Much of Project Connect's original timeline has been superseded by CapMetro's Transit Plan 2035, a long-range plan approved by the agency's board in 2025 that sets out where bus, commuter rail and on-demand service are expected to go over the following decade. As of July 2026, the plan included no start date for the Gold Line Rapid bus route or the Green Line commuter rail line beyond describing both as more than ten years away.

==Legal controversy==
In November 2023, the City of Austin and the Austin Transit Partnership, among others, were sued under the legal theory that the scaled down plans required voter approval. The plaintiffs include former state senator Gonzalo Barrientos (D-14), Travis County Commissioner Margaret Gómez (D), and Austin Council Member Ora Houston (D), with the lead plaintiff being a burger restaurant built in 1926 named Dirty Martin's that was set to be demolished in the original project proposition. They argue that although the scope of the project was reduced in size and cost in 2022, that the reduced scope warrants an entire new proposition, and cannot proceed or be funded without a popular referendum. More specifically, the plaintiffs argue that the city cannot use money that was earmarked for maintenance and operation to be used for debt service on bonds the ATP planned on issuing.

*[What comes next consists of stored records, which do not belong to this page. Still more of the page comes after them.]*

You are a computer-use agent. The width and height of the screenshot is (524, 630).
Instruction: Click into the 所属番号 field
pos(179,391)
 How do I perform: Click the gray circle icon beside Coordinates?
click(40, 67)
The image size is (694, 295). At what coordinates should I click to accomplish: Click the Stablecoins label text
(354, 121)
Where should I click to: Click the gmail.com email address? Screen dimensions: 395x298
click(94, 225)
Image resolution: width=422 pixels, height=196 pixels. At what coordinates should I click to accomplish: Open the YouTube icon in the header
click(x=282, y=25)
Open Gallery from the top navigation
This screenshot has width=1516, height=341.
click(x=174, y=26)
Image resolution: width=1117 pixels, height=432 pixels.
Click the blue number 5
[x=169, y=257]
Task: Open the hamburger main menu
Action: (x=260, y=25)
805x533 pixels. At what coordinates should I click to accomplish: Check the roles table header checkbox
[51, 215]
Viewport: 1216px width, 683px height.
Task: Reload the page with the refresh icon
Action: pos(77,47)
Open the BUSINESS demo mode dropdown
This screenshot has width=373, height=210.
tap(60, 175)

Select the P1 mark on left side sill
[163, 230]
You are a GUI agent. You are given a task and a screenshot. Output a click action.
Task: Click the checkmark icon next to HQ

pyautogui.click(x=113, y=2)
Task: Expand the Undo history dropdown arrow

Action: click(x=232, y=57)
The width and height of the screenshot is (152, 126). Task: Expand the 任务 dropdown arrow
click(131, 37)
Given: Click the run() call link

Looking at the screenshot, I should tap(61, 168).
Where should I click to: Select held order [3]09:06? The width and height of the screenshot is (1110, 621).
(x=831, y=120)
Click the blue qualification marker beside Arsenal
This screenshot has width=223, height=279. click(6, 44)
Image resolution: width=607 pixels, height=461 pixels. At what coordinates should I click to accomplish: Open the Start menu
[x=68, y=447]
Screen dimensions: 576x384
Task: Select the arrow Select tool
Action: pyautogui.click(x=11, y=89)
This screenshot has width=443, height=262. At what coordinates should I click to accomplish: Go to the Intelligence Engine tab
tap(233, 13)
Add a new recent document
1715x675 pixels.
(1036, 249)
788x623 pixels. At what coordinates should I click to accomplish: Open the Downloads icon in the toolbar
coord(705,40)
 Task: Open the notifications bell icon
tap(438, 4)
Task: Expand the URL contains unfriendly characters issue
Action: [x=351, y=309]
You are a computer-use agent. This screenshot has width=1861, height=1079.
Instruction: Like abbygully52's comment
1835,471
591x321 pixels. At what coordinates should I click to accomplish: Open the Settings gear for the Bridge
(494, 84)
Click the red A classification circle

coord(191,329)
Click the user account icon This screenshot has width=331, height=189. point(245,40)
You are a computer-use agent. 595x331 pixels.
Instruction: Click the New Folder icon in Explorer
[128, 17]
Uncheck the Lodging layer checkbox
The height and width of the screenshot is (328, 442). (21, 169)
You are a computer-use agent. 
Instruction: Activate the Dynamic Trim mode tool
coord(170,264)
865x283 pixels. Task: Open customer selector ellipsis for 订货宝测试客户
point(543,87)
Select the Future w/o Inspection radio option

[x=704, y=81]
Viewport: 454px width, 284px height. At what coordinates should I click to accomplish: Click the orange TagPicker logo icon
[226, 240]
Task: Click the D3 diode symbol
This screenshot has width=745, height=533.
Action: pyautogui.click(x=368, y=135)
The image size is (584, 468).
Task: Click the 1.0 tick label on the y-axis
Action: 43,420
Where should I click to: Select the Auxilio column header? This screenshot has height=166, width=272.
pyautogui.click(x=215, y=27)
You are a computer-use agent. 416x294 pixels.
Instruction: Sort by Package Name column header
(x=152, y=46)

Texas' attorney general, Ken Paxton (R) issued an opinion in favor of the plaintiffs, arguing that the ATP's bond funding scheme violates article XI, section 5 of the Texas Constitution. The plaintiffs are requesting that the Travis County district court permanently enjoin the city defendants from “continuing to assess or collect the Project Connect tax because they no longer have voter approval for the tax as required by the Texas Tax Code.” As well as asking for a permanent injunction to prohibit the city and ATP “from spending the Project Connect tax on designing, acquiring right-of-way or constructing the Third Street rail route or the Trinity Street Bridge over Lady Bird Lake.”

The case is set to be heard in court on May 28–30, 2024, however, Paxton has attempted to push the hearing until after the 2024 legislative elections seemingly in an effort to reintroduce House Bill 3899, or a similar variant. House Bill 3899 was introduced by Ellen Troxclair (R-19), a former member of the Austin City Council, which would have frozen the project until a new referendum could be held. Despite easily passing the house three times, the bill would be defeated in the Texas Senate each time, triggering the three-reading rule, which prohibits a bill from being read in a single legislative session more than three times. Additionally, Paxton has full authority to approve or deny any entity that wants to issue debt in the state.